An efficient way to cache in distributed systems.
This is the fourth article of my Distributed Systems series, the previous one can be found here: CAP Theorem.
A way to cache in distributed systems.
The different databases responsible for remembering the values are sort of in a graph, in a circle, tied to each other, they need to know their position, and the previous and next position.
Whenever we come and ask for a value, we get a hash that connects us to one of the databases, so when we come again and ask for the value, the databases see our hash and know which one is responsible for our value.
What if one of the databases isn't available for some reason, this could lead to an issue.
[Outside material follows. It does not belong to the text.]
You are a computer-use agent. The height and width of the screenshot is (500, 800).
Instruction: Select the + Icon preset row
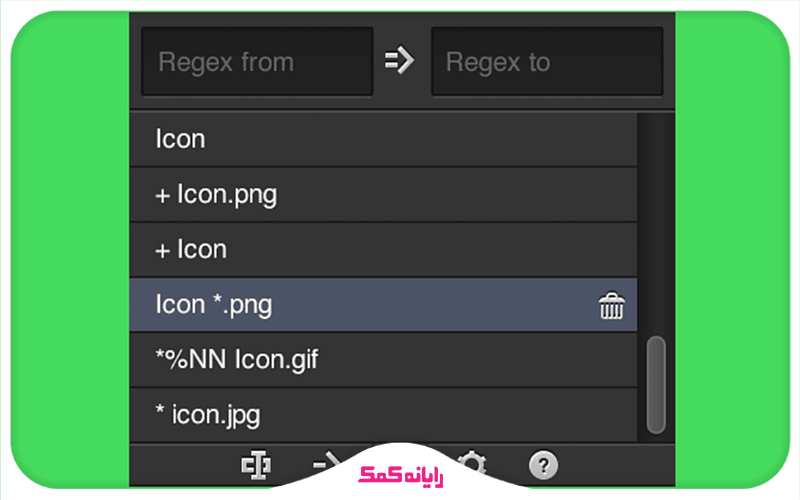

We can make sure that the previous and next database in the graph, also stores the hash and its value, this way if one of the databases isn't available, we can still give the user the value that they are mapped to via their hash.
Another issue is, what if two databases are down, and then the user decides to update their value, the database that is available will know of the update, but the databases that were down won't. This leads to the problem of the other databases becoming stale.
This would be called eventual consistency. We will be consistent with the values, but it could happen that we return the stale value.
Solution to eventual consistency
The solution for eventual consistency here, though the drawback here is that the latency increases due to more work, is for the databases to communicate with each other, and come to an agreement which write by the user (value) was the latest one, and use that value.
We could then ensure a strong consistency, though, we wouldn't want to do this in every place, only if it is a MUST that certain values of the system must be up-to-date every single second the user were to ask for that value, because the latency increases, leading to a worse user experience, but again, it depends on your use-case.